■ **ROWS**:
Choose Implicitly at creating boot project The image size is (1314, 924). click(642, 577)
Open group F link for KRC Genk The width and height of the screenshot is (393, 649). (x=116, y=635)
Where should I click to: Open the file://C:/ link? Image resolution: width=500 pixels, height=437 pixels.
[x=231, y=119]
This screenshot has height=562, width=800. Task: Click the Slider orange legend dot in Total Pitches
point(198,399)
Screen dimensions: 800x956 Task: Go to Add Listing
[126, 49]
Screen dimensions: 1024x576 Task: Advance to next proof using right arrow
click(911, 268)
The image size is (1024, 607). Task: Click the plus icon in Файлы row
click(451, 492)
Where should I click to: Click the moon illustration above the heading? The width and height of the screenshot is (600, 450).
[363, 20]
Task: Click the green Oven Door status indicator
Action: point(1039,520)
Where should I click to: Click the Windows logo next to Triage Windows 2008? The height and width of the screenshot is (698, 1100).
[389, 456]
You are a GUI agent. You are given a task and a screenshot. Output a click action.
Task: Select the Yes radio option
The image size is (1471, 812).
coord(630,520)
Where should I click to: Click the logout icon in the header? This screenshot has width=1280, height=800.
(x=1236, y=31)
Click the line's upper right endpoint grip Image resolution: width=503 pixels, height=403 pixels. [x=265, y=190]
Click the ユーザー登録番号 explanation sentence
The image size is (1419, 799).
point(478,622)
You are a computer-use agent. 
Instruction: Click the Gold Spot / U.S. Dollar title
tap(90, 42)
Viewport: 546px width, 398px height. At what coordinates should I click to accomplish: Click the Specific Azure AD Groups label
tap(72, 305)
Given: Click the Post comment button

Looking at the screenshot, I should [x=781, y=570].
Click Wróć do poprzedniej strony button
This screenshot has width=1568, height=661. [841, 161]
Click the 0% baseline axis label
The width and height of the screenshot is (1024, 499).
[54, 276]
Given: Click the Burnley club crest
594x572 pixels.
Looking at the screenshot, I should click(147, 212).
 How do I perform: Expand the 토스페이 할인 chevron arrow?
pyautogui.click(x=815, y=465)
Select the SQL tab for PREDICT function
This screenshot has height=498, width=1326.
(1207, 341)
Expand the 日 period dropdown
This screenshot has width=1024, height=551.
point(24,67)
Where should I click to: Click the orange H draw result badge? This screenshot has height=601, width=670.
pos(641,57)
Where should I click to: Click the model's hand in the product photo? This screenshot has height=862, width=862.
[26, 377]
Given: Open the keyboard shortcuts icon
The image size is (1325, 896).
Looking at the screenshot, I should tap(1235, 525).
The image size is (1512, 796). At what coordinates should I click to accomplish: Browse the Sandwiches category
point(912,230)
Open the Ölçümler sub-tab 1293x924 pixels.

■ **WRITTEN TASK**: Can you turn all of the data above into a numbered list, one line per item, with the blank lines left out?

■ **OUTPUT OF THE TASK**:
1. Choose Implicitly at creating boot project The image size is (1314, 924). click(642, 577)
2. Open group F link for KRC Genk The width and height of the screenshot is (393, 649). (x=116, y=635)
3. Where should I click to: Open the file://C:/ link? Image resolution: width=500 pixels, height=437 pixels.
4. [x=231, y=119]
5. This screenshot has height=562, width=800. Task: Click the Slider orange legend dot in Total Pitches
6. point(198,399)
7. Screen dimensions: 800x956 Task: Go to Add Listing
8. [126, 49]
9. Screen dimensions: 1024x576 Task: Advance to next proof using right arrow
10. click(911, 268)
11. The image size is (1024, 607). Task: Click the plus icon in Файлы row
12. click(451, 492)
13. Where should I click to: Click the moon illustration above the heading? The width and height of the screenshot is (600, 450).
14. [363, 20]
15. Task: Click the green Oven Door status indicator
16. Action: point(1039,520)
17. Where should I click to: Click the Windows logo next to Triage Windows 2008? The height and width of the screenshot is (698, 1100).
18. [389, 456]
19. You are a GUI agent. You are given a task and a screenshot. Output a click action.
20. Task: Select the Yes radio option
21. The image size is (1471, 812).
22. coord(630,520)
23. Where should I click to: Click the logout icon in the header? This screenshot has width=1280, height=800.
24. (x=1236, y=31)
25. Click the line's upper right endpoint grip Image resolution: width=503 pixels, height=403 pixels. [x=265, y=190]
26. Click the ユーザー登録番号 explanation sentence
27. The image size is (1419, 799).
28. point(478,622)
29. You are a computer-use agent. 
30. Instruction: Click the Gold Spot / U.S. Dollar title
31. tap(90, 42)
32. Viewport: 546px width, 398px height. At what coordinates should I click to accomplish: Click the Specific Azure AD Groups label
33. tap(72, 305)
34. Given: Click the Post comment button
35. Looking at the screenshot, I should [x=781, y=570].
36. Click Wróć do poprzedniej strony button
37. This screenshot has width=1568, height=661. [841, 161]
38. Click the 0% baseline axis label
39. The width and height of the screenshot is (1024, 499).
40. [54, 276]
41. Given: Click the Burnley club crest
42. 594x572 pixels.
43. Looking at the screenshot, I should click(147, 212).
44.  How do I perform: Expand the 토스페이 할인 chevron arrow?
45. pyautogui.click(x=815, y=465)
46. Select the SQL tab for PREDICT function
47. This screenshot has height=498, width=1326.
48. (1207, 341)
49. Expand the 日 period dropdown
50. This screenshot has width=1024, height=551.
51. point(24,67)
52. Where should I click to: Click the orange H draw result badge? This screenshot has height=601, width=670.
53. pos(641,57)
54. Where should I click to: Click the model's hand in the product photo? This screenshot has height=862, width=862.
55. [26, 377]
56. Given: Open the keyboard shortcuts icon
57. The image size is (1325, 896).
58. Looking at the screenshot, I should tap(1235, 525).
59. The image size is (1512, 796). At what coordinates should I click to accomplish: Browse the Sandwiches category
60. point(912,230)
61. Open the Ölçümler sub-tab 1293x924 pixels.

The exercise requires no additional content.